_WRITTEN INSTRUCTION 1:_
Reproduce the passage on the Highland broadsword word for word. Begin at the words "This is the first" and stop after the words "and thrust genre.".
_WRITTEN INSTRUCTION 2:_
Duplicate lines from the listing exactly. Begin at the line that contains "The width and height of the screenshot is (1192, 378)." and stop after the line that contains "pos(932,81)".

_EXCERPT TO READ:_
This is the first major point in my hypothesis- the name refers to the weapon first ("this is the type of sword associated with the Highlanders") then secondarily to the method of cut and thrust fencing in general, which has taken on that name because the weapon is seen as defining the entire cut and thrust genre.

The authors of the manuals also do seem to be saying that this weapon and its use are particularly associated with the Scots. Otherwise Angelo wouldn't refer to Highland broadsword as Perry's "national diversion," nor would "Roworth" refer to broadsword fencing as the "Scotch Method." However, they do not seem to be saying that the Scots are using it with an entirely different method than the English. Otherwise "Taylor" would not refer to Page (who is unique in actually saying that he teaches the method of the Highlanders themselves) as "an able writer on this science," nor would Angelo refer to what his friend Perry is doing and what his predecessor John Taylor was teaching by the exact same name.

Was this weapon always referred to as the "Highland broadsword"? The answer is no. Technically, a broadsword and a backsword are slightly different, but for all practical purposes they are the exact same weapon- a basket-hilted cut and thrust sword. English, Scottish and Irish masters prior to the 1790s generally used the term "back sword" as the name of the weapon, although some did call it a "broad sword." They did not treat the weapon itself as being uniquely Highland or Scottish.

Englishman George Hale's Private School of Defence of 1614 refers to this weapon as the "Backe-Sword." The English fencing master Joseph Swetnam in 1617 calls it a "Backe-Sword." Zachary Wylde's English Master of Defence of 1711 refers to it as a "Broad-Sword." Scottish fencing master Sir William Hope calls it a "Back-Sword" in 1707. Scottish Highlander Donald McBane refers to it as a "back sword" in 1728. Andrew Lonergan- who, based on his name, was most likely Irish- refers to it as a "Back-Sword" in 1771.

Even Thomas Page, in his The Use of the Broad Sword; In which is shown, The True Method of Fighting with that Weapon as it is now in Use among the Highlanders of 1746, does not refer to the weapon as a "Highland broadsword" but simply as a "Broad Sword," although he does say that the Highlanders are particularly good at using it:

No Modern Nation has arriv'd at such Perfection in the Use of this Weapon as the Scots: and amongst Them the Highlanders are most expert. From their Youth they are Train'd to it, and with the Addition of the Roman Target, they excell in the Roman Method of Fighting; having invented a great many Throws, Cuts and Guards, unknown to the Roman Gladiators.

_DATA TO USE:_
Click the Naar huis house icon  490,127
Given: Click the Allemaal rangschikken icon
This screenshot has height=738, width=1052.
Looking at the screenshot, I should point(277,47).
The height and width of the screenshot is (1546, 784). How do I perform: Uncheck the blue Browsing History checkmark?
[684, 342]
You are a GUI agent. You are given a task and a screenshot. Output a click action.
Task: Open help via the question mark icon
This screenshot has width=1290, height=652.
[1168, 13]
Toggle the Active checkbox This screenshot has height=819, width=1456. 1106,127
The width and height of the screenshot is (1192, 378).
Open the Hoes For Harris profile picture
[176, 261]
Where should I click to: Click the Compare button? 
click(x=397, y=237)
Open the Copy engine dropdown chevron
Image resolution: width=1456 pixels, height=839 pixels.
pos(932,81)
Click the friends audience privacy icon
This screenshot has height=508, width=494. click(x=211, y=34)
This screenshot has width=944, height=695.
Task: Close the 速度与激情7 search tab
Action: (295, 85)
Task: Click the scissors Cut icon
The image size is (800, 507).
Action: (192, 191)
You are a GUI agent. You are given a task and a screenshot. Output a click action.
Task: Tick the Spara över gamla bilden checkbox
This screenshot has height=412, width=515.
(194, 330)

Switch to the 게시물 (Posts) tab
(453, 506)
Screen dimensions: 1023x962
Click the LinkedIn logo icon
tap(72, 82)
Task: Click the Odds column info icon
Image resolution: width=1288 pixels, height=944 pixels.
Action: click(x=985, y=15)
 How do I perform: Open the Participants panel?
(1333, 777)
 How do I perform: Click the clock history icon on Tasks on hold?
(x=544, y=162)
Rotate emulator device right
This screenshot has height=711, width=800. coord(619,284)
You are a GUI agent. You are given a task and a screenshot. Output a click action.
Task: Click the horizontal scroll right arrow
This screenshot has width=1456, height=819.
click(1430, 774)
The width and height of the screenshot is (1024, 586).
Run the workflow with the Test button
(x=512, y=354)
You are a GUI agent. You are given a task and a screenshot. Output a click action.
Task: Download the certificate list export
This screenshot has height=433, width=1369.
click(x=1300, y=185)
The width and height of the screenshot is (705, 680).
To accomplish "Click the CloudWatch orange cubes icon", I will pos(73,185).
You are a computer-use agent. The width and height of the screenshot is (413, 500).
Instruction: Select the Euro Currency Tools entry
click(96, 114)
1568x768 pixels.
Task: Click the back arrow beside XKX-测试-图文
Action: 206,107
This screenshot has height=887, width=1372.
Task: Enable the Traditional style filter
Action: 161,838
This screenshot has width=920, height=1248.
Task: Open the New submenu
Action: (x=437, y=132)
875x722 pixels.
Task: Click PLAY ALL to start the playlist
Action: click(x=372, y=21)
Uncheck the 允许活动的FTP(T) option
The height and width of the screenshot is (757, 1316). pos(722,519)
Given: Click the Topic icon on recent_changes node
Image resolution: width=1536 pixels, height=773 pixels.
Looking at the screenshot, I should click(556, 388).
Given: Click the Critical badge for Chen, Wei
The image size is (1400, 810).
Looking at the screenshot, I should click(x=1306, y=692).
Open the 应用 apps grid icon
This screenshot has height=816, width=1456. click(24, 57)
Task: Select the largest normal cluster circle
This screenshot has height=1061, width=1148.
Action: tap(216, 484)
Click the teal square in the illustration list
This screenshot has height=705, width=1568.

_TASK RESPONSE 1:_
This is the first major point in my hypothesis- the name refers to the weapon first ("this is the type of sword associated with the Highlanders") then secondarily to the method of cut and thrust fencing in general, which has taken on that name because the weapon is seen as defining the entire cut and thrust genre.

_TASK RESPONSE 2:_
The width and height of the screenshot is (1192, 378).
Open the Hoes For Harris profile picture
[176, 261]
Where should I click to: Click the Compare button? 
click(x=397, y=237)
Open the Copy engine dropdown chevron
Image resolution: width=1456 pixels, height=839 pixels.
pos(932,81)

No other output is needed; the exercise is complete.